→ **REQUEST**: Rewrite the material from the line with "The image size" to the line with "coord(149,32)", both included, as a numbered list, skipping blank lines and leaving out the pictures.

→ **DATA EXTRACT**:
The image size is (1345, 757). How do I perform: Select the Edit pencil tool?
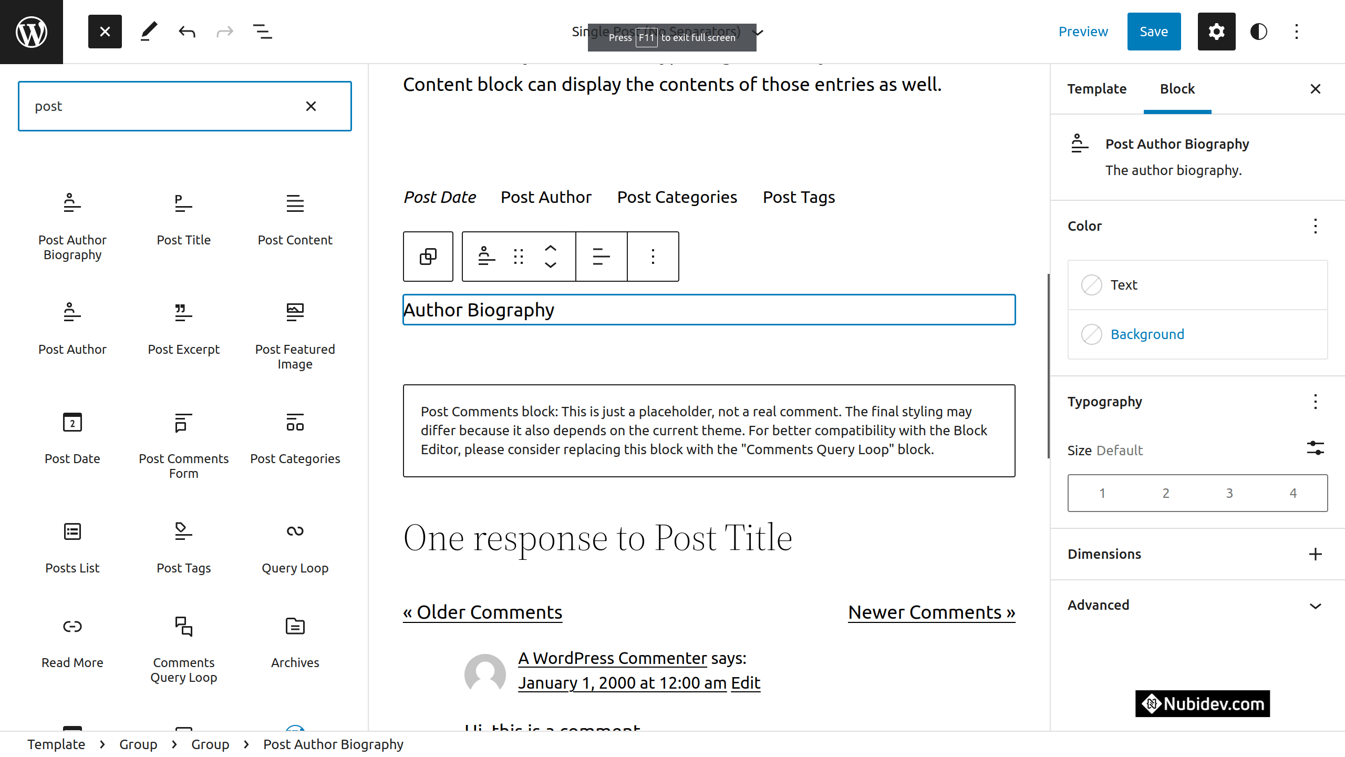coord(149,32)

* * *

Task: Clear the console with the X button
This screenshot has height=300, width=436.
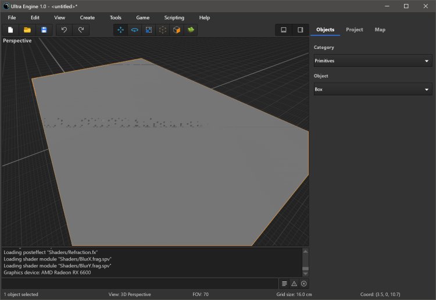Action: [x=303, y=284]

---

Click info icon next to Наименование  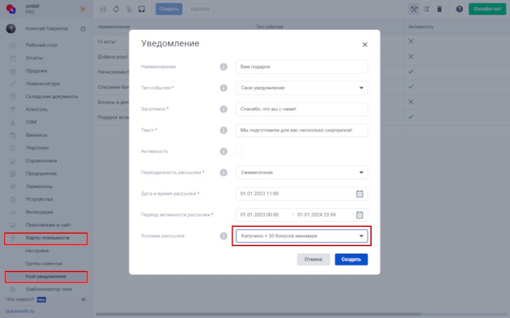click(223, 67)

→ **OUTPUT FOR THIS TASK**:
1. The image size is (1345, 757). How do I perform: Select the Edit pencil tool?
2. coord(149,32)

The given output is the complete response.